Nothing in the records should change; write them all out exactly.

----

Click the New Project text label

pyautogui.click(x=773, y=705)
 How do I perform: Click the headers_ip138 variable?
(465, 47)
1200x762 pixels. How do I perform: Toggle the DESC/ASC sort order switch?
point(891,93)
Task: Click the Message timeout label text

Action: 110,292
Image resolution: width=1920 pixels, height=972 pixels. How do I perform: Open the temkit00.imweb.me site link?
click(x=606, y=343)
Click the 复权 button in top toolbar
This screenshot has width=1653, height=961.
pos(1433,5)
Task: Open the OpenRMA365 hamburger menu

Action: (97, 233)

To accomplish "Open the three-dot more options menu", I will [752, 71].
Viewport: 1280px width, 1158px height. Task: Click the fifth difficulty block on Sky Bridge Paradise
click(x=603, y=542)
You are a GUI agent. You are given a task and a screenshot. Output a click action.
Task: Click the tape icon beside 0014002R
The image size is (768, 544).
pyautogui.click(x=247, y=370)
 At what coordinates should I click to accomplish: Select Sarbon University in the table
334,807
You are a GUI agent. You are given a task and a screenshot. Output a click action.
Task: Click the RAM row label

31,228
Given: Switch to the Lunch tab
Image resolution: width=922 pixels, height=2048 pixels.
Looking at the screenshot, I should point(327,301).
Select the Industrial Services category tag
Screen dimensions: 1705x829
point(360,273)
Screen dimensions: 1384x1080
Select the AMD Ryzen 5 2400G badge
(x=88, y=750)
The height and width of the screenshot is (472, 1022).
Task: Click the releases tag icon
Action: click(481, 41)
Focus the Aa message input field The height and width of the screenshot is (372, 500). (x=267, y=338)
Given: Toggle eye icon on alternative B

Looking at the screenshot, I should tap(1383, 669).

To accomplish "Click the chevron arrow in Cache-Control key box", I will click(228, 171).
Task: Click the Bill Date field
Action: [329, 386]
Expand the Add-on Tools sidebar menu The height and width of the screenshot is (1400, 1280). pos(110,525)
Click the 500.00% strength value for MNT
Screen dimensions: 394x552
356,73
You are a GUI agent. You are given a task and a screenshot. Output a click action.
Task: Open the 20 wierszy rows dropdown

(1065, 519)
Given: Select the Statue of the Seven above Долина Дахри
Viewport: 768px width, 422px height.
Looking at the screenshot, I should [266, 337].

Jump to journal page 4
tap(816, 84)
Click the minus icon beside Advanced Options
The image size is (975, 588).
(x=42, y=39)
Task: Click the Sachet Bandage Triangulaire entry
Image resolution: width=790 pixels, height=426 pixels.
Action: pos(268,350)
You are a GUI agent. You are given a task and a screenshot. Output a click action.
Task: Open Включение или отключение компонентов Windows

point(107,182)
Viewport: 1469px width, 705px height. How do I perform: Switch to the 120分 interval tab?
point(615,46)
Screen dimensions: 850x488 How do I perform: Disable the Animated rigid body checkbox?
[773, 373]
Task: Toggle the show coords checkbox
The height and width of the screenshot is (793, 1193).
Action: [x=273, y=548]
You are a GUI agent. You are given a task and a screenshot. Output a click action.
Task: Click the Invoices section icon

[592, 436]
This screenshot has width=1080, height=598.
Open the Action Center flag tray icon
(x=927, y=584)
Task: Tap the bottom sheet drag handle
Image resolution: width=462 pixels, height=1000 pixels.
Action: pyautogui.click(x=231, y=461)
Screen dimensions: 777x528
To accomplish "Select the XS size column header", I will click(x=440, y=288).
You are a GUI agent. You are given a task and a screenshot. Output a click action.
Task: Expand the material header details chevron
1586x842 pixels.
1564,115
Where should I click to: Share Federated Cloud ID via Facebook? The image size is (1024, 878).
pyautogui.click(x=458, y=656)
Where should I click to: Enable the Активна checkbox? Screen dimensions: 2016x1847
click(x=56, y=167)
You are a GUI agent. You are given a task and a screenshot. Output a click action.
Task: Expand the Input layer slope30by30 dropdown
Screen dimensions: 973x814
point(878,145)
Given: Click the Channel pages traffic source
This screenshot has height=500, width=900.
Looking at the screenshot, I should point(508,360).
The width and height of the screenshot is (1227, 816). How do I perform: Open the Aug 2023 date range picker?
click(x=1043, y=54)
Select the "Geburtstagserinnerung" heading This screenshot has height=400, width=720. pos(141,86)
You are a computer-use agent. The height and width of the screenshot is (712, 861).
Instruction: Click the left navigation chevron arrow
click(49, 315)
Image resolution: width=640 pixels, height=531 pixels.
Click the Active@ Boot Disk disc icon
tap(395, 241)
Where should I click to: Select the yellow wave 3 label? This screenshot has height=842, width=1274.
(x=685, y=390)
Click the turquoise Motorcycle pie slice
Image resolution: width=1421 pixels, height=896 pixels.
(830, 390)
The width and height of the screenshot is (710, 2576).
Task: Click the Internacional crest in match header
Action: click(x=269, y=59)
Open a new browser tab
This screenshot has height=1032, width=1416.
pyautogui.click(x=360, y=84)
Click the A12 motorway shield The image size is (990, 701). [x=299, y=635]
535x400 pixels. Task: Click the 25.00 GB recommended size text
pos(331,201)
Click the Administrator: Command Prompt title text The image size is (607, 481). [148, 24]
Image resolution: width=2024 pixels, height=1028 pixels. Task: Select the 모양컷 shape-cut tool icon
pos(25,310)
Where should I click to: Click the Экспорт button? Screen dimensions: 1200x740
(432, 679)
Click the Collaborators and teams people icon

----

**Output**
Click the New Project text label

pyautogui.click(x=773, y=705)
 How do I perform: Click the headers_ip138 variable?
(465, 47)
1200x762 pixels. How do I perform: Toggle the DESC/ASC sort order switch?
point(891,93)
Task: Click the Message timeout label text

Action: 110,292
Image resolution: width=1920 pixels, height=972 pixels. How do I perform: Open the temkit00.imweb.me site link?
click(x=606, y=343)
Click the 复权 button in top toolbar
This screenshot has width=1653, height=961.
pos(1433,5)
Task: Open the OpenRMA365 hamburger menu

Action: (97, 233)

To accomplish "Open the three-dot more options menu", I will [752, 71].
Viewport: 1280px width, 1158px height. Task: Click the fifth difficulty block on Sky Bridge Paradise
click(x=603, y=542)
You are a GUI agent. You are given a task and a screenshot. Output a click action.
Task: Click the tape icon beside 0014002R
The image size is (768, 544).
pyautogui.click(x=247, y=370)
 At what coordinates should I click to accomplish: Select Sarbon University in the table
334,807
You are a GUI agent. You are given a task and a screenshot. Output a click action.
Task: Click the RAM row label

31,228
Given: Switch to the Lunch tab
Image resolution: width=922 pixels, height=2048 pixels.
Looking at the screenshot, I should point(327,301).
Select the Industrial Services category tag
Screen dimensions: 1705x829
point(360,273)
Screen dimensions: 1384x1080
Select the AMD Ryzen 5 2400G badge
(x=88, y=750)
The height and width of the screenshot is (472, 1022).
Task: Click the releases tag icon
Action: click(481, 41)
Focus the Aa message input field The height and width of the screenshot is (372, 500). (x=267, y=338)
Given: Toggle eye icon on alternative B

Looking at the screenshot, I should tap(1383, 669).

To accomplish "Click the chevron arrow in Cache-Control key box", I will click(228, 171).
Task: Click the Bill Date field
Action: [329, 386]
Expand the Add-on Tools sidebar menu The height and width of the screenshot is (1400, 1280). pos(110,525)
Click the 500.00% strength value for MNT
Screen dimensions: 394x552
356,73
You are a GUI agent. You are given a task and a screenshot. Output a click action.
Task: Open the 20 wierszy rows dropdown

(1065, 519)
Given: Select the Statue of the Seven above Долина Дахри
Viewport: 768px width, 422px height.
Looking at the screenshot, I should [266, 337].

Jump to journal page 4
tap(816, 84)
Click the minus icon beside Advanced Options
The image size is (975, 588).
(x=42, y=39)
Task: Click the Sachet Bandage Triangulaire entry
Image resolution: width=790 pixels, height=426 pixels.
Action: pos(268,350)
You are a GUI agent. You are given a task and a screenshot. Output a click action.
Task: Open Включение или отключение компонентов Windows

point(107,182)
Viewport: 1469px width, 705px height. How do I perform: Switch to the 120分 interval tab?
point(615,46)
Screen dimensions: 850x488 How do I perform: Disable the Animated rigid body checkbox?
[773, 373]
Task: Toggle the show coords checkbox
The height and width of the screenshot is (793, 1193).
Action: [x=273, y=548]
You are a GUI agent. You are given a task and a screenshot. Output a click action.
Task: Click the Invoices section icon

[592, 436]
This screenshot has width=1080, height=598.
Open the Action Center flag tray icon
(x=927, y=584)
Task: Tap the bottom sheet drag handle
Image resolution: width=462 pixels, height=1000 pixels.
Action: pyautogui.click(x=231, y=461)
Screen dimensions: 777x528
To accomplish "Select the XS size column header", I will click(x=440, y=288).
You are a GUI agent. You are given a task and a screenshot. Output a click action.
Task: Expand the material header details chevron
1586x842 pixels.
1564,115
Where should I click to: Share Federated Cloud ID via Facebook? The image size is (1024, 878).
pyautogui.click(x=458, y=656)
Where should I click to: Enable the Активна checkbox? Screen dimensions: 2016x1847
click(x=56, y=167)
You are a GUI agent. You are given a task and a screenshot. Output a click action.
Task: Expand the Input layer slope30by30 dropdown
Screen dimensions: 973x814
point(878,145)
Given: Click the Channel pages traffic source
This screenshot has height=500, width=900.
Looking at the screenshot, I should point(508,360).
The width and height of the screenshot is (1227, 816). How do I perform: Open the Aug 2023 date range picker?
click(x=1043, y=54)
Select the "Geburtstagserinnerung" heading This screenshot has height=400, width=720. pos(141,86)
You are a computer-use agent. The height and width of the screenshot is (712, 861).
Instruction: Click the left navigation chevron arrow
click(49, 315)
Image resolution: width=640 pixels, height=531 pixels.
Click the Active@ Boot Disk disc icon
tap(395, 241)
Where should I click to: Select the yellow wave 3 label? This screenshot has height=842, width=1274.
(x=685, y=390)
Click the turquoise Motorcycle pie slice
Image resolution: width=1421 pixels, height=896 pixels.
(830, 390)
The width and height of the screenshot is (710, 2576).
Task: Click the Internacional crest in match header
Action: click(x=269, y=59)
Open a new browser tab
This screenshot has height=1032, width=1416.
pyautogui.click(x=360, y=84)
Click the A12 motorway shield The image size is (990, 701). [x=299, y=635]
535x400 pixels. Task: Click the 25.00 GB recommended size text
pos(331,201)
Click the Administrator: Command Prompt title text The image size is (607, 481). [148, 24]
Image resolution: width=2024 pixels, height=1028 pixels. Task: Select the 모양컷 shape-cut tool icon
pos(25,310)
Where should I click to: Click the Экспорт button? Screen dimensions: 1200x740
(432, 679)
Click the Collaborators and teams people icon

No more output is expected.